> Problem description
Write out each record in full and exactly as given. Skip any pictures.

[[ Available records, beginning ]]

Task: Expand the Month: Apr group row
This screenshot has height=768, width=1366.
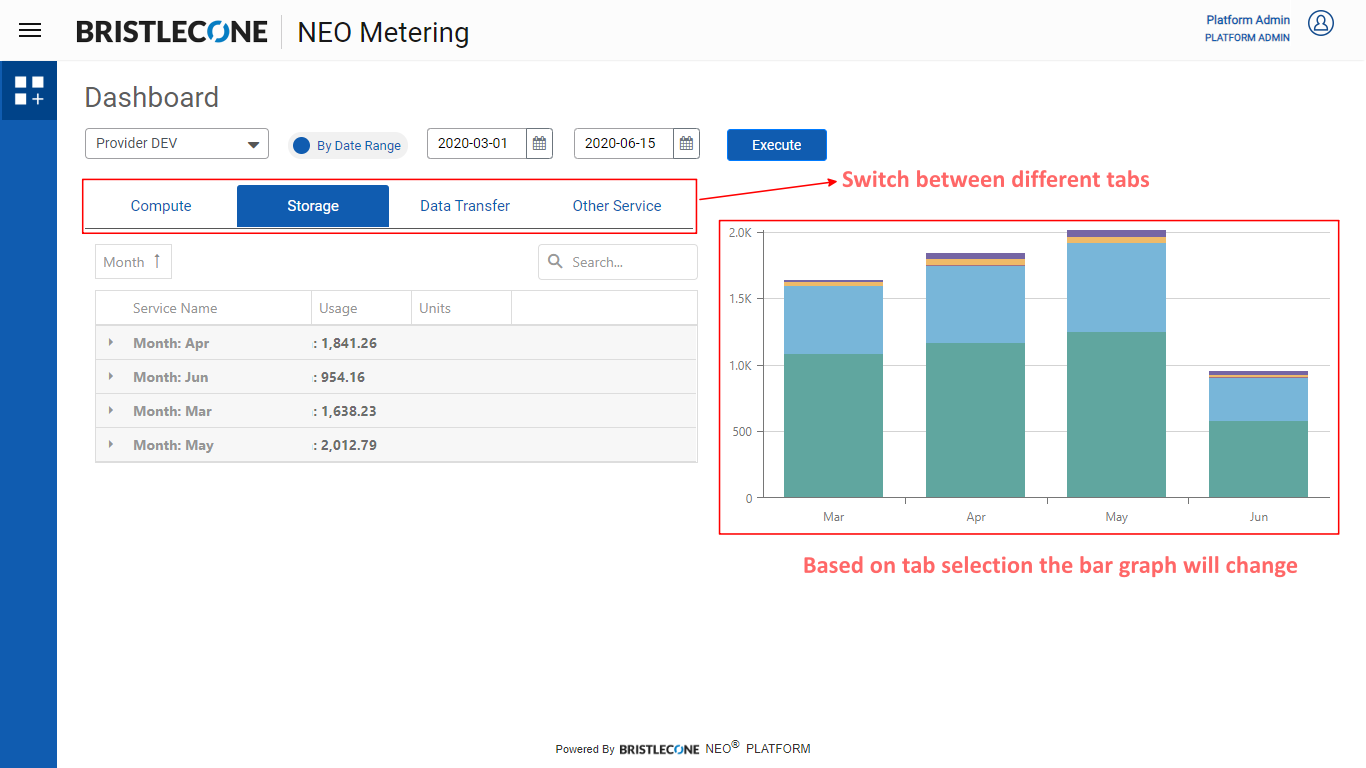Action: click(111, 343)
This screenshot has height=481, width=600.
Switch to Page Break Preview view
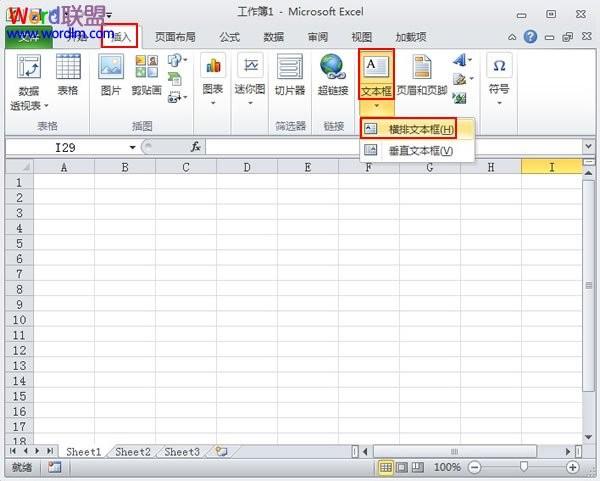click(419, 467)
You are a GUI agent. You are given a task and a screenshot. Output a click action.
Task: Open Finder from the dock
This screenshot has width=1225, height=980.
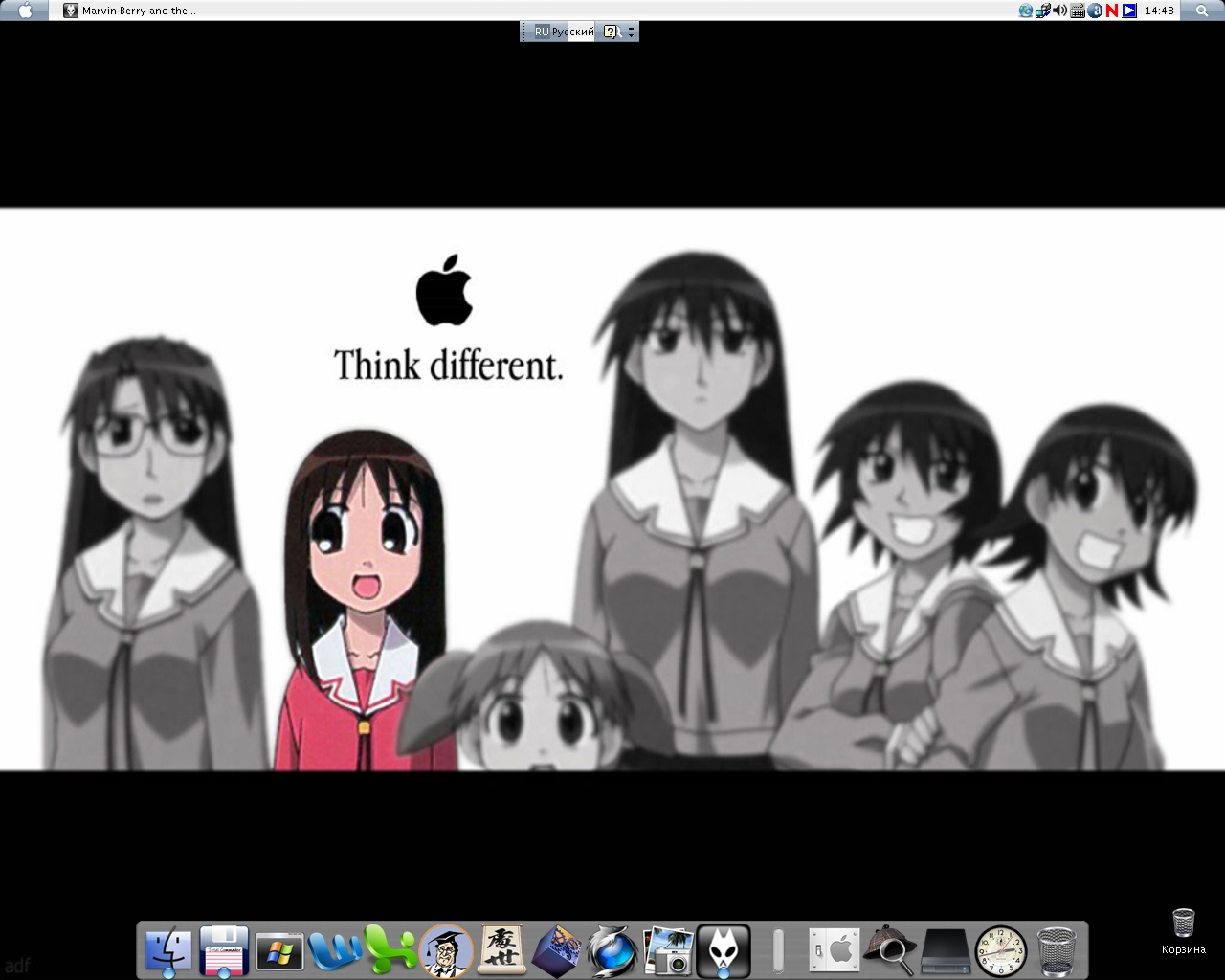click(x=168, y=951)
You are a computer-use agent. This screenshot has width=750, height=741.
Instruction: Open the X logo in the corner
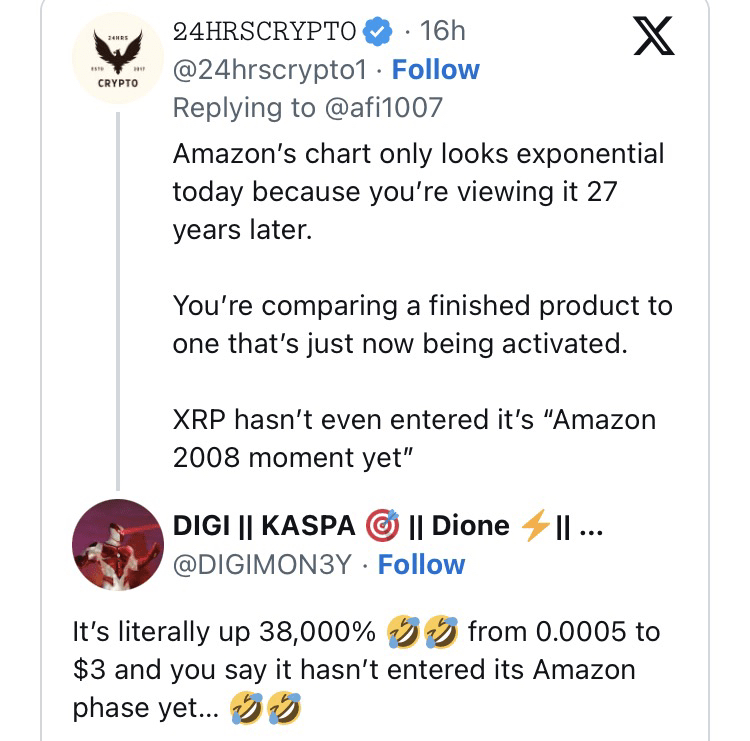point(654,38)
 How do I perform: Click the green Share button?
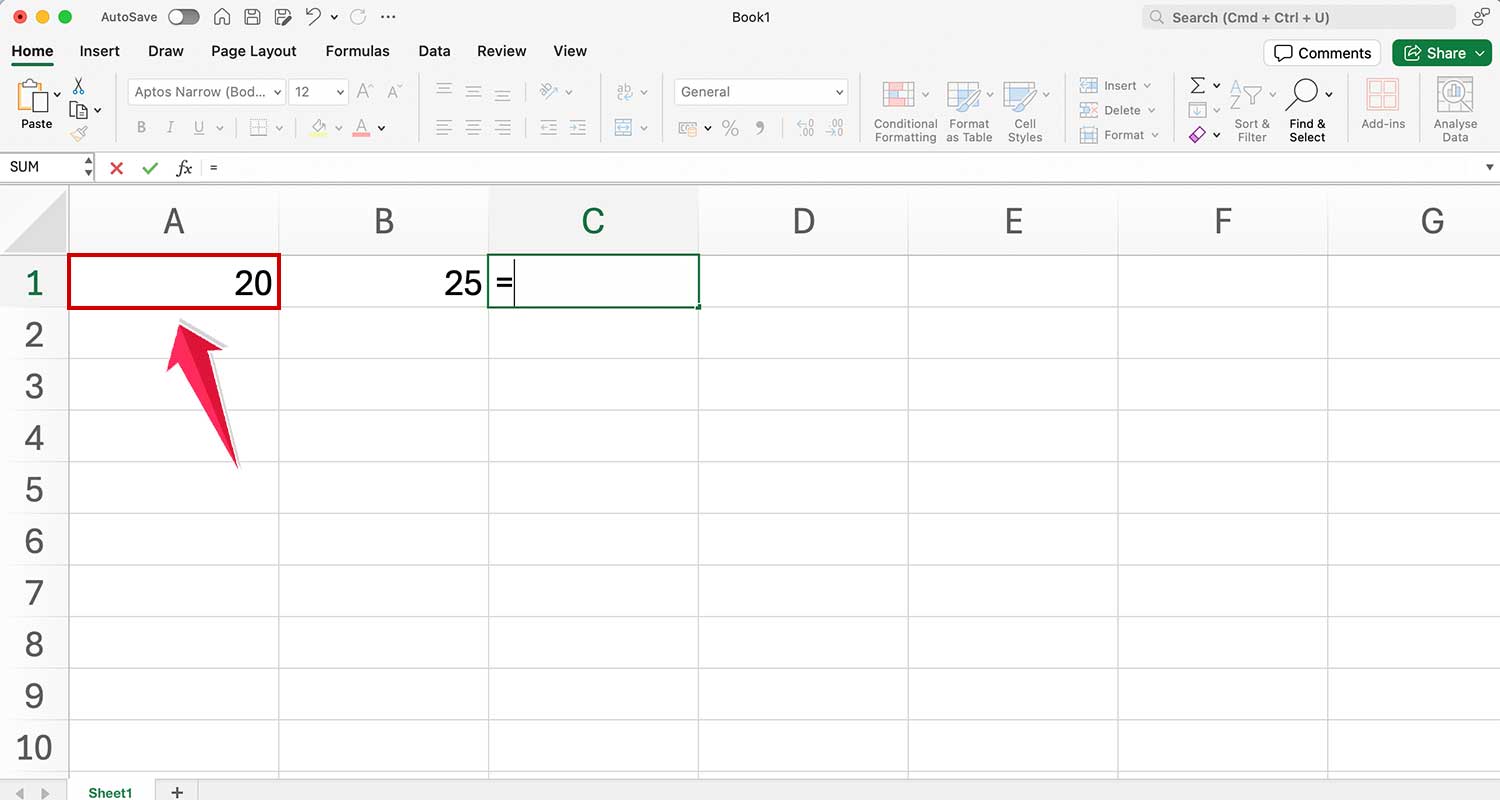coord(1440,52)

[[ Available records, end ]]

> Finished exercise
Task: Expand the Month: Apr group row
This screenshot has height=768, width=1366.
Action: click(111, 343)
This screenshot has height=481, width=600.
Switch to Page Break Preview view
click(419, 467)
You are a GUI agent. You are given a task and a screenshot. Output a click action.
Task: Open Finder from the dock
This screenshot has width=1225, height=980.
click(x=168, y=951)
You are a computer-use agent. This screenshot has width=750, height=741.
Instruction: Open the X logo in the corner
point(654,38)
 How do I perform: Click the green Share button?
coord(1440,52)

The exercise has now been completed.